Another example was that the adhesive to the bag had only lasted for five hours. I truly attempted to wear my bag for the whole course of the activity, but I physically could not because ostomy bag physically could not stick onto my stomach after working for a few hours. I was not doing any strenuous activity, so I do not believe that it could have lost its adhesive capabilities from moisture. If this occurred to a person who requires an ostomy bag, waste would not be properly handled, and that person might be embarrassed by the situation. Not only that, but they would risk infection if the stoma were exposed to the environment.
I can see how managing an ostomy bag might be difficult for those who need them. It felt unfamiliar to see a newly made stoma along my abdomen. Sometimes patients have a difficult time coping with having a stoma because they feel that they have lost a part of themselves. I completely understand this process and could imagine myself experiencing those same emotions if I were in their shoes. I could only imagine that it would be difficult for that person to have a difficult time being able to look at the stoma for quite some time after the procedure.
In the future, I will want to ensure that the ostomy bag is up to date, so that there is no further risk that it could fall off within a short amount of time. I will also make sure that I individualize my care plan to fit the holistic being of my future patients. Having an ostomy bag is not only a physical change but can also be an emotional challenge for patients. I would like to include this information in my patient education. I would go into depths on how their procedure can influence all domains of the body. I would then provide them with information regarding what to expect, and what resources they have for support. This will allow the patient to feel prepared for their procedure and provide them with a form of patient lead care. Therefore, it is important to include your patient in their line of care, and only move forward with the care plan when they are comfortable.

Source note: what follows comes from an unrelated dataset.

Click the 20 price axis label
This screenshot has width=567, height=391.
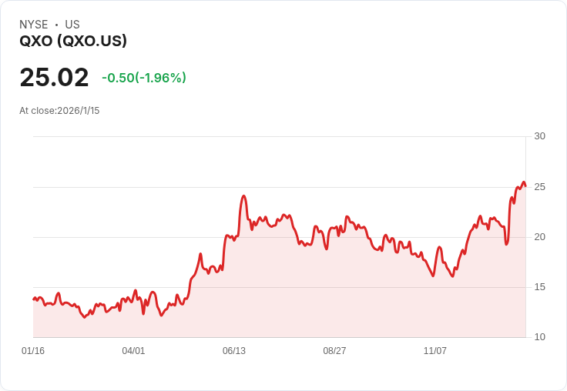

Overall, this experience really helped me use the nursing skills associated with empathy. This will allow me to individualize care in the future and prevent desensitization to patient needs in my future career. It is important for nursing students to engage in activities like this one to get a feel of how holistic health is a real need in healthcare, and we should use this experience as an example of this nursing practice moving forward. Therefore, this activity was an inspiration for me in advancing my skill set for my future career.
References
Hinkle, J.L. & Cheever, K.H. (2014). Brunner & Suddarth’s Textbook of Medical-Surgical Nursing 13th ed. Philadelphia, PA: Wolters Kluwer/ Lippincott, Williams and Wilkins.